The relationship between chemistry and physics is a topic of debate in the philosophy of science. The issue is a complicated one, since both physics and chemistry are divided into multiple subfields, each with their own goals. A major theme is whether, and in what sense, chemistry can be said to "reduce" to physics.

==Background==
Although physics and chemistry are branches of science that both study matter, they differ in the scopes of their respective subjects. While physics focuses on phenomena such as force, motion, electromagnetism, elementary particles, and spacetime, chemistry is concerned mainly with the structure and reactions of atoms and molecules, but does not necessarily deal with non-baryonic matter. However, the two disciplines overlap in subjects concerning the behaviour of fluids, the thermodynamics of chemical reactions, the magnetic forces between atoms and molecules, and quantum chemistry. Moreover, the laws of chemistry highly depend on the laws of quantum mechanics.

==Material science==

In some respects the two sciences have developed independently, but less so towards the end of the twentieth century. There are many areas where there is major overlap, for instance both chemical physics and physical chemistry combine the two, while materials science is an interdisciplinary areas which combines both as well as some elements of engineering. This was deliberate, as recognized by the National Academies of Sciences, Engineering, and Medicine, there are limitations to trying to force science into categories rather than focusing on the issues of importance, an approach now common in materials science.

== Historical views ==
In the 19th century, Georg Wilhelm Friedrich Hegel in his Encyclopaedia of the Philosophical Sciences in Basic Outline classifies natural sciences by putting physics and chemistry together but separating the two from mechanics. Later, Auguste Comte in his hierarchy of the sciences, classified chemistry as more dependent than physics, as chemistry requires physics.

In 1958, Paul Oppenheim and Hilary Putnam put forward the idea that in the 20th century chemistry has been reduced to physics, as evidence for the unity of science.

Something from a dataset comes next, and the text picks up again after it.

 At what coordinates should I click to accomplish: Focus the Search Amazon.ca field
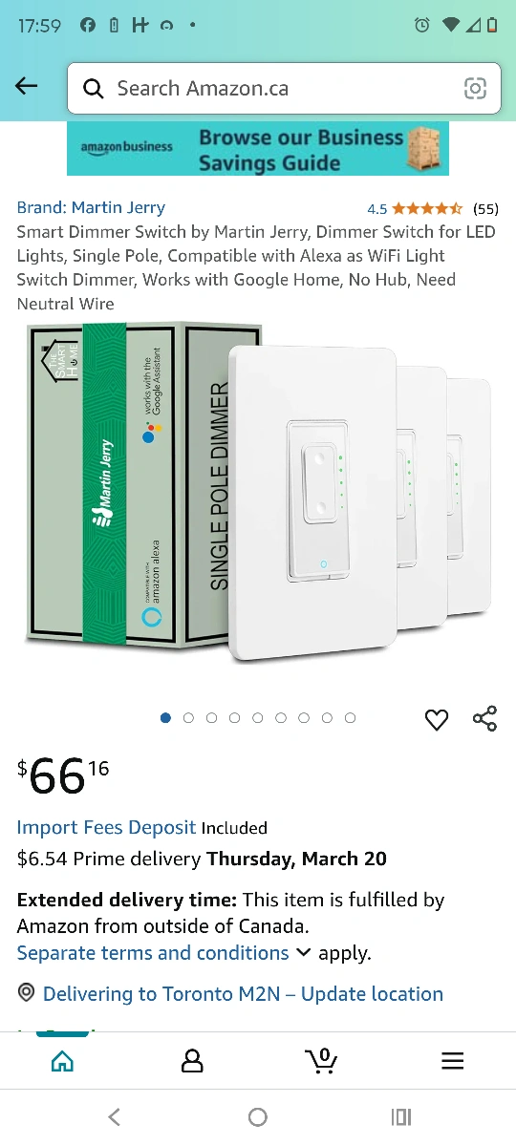point(284,89)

Pierre-Gilles de Gennes, Nobel laureate in Physics for his works on polymer physics and soft matter, criticized Comte's positivism in 1994, pointing it as the source of contempt for chemistry and other practical sciences among French scientists.

== Physicists and Nobel Prizes in Chemistry ==
The overlap between the chemistry and physics has led various physicists to earn the Nobel Prize in Chemistry. Marie Curie is known for being the only scientist to have been awarded both the Nobel Prize in Physics (1903) and in Chemistry (in 1911). Ernest Rutherford known for the Rutherford scattering experiments that revealed the internal structure of the atom, was surprised to have been awarded the Nobel Prize in Chemistry in 1908, during the Nobel banquet he said:

In 1968, Lars Onsager won the Nobel Prize in Chemistry for the thermodynamics of irreversible processes. After the news, a journalist announced it to Onsager's wife by telephone. She asked "In physics or chemistry?" given his husband contributions to both fields.

Walter Kohn who won the 1998 Nobel Prize in Chemistry for the development of density functional theory remarked that he never took a course in chemistry.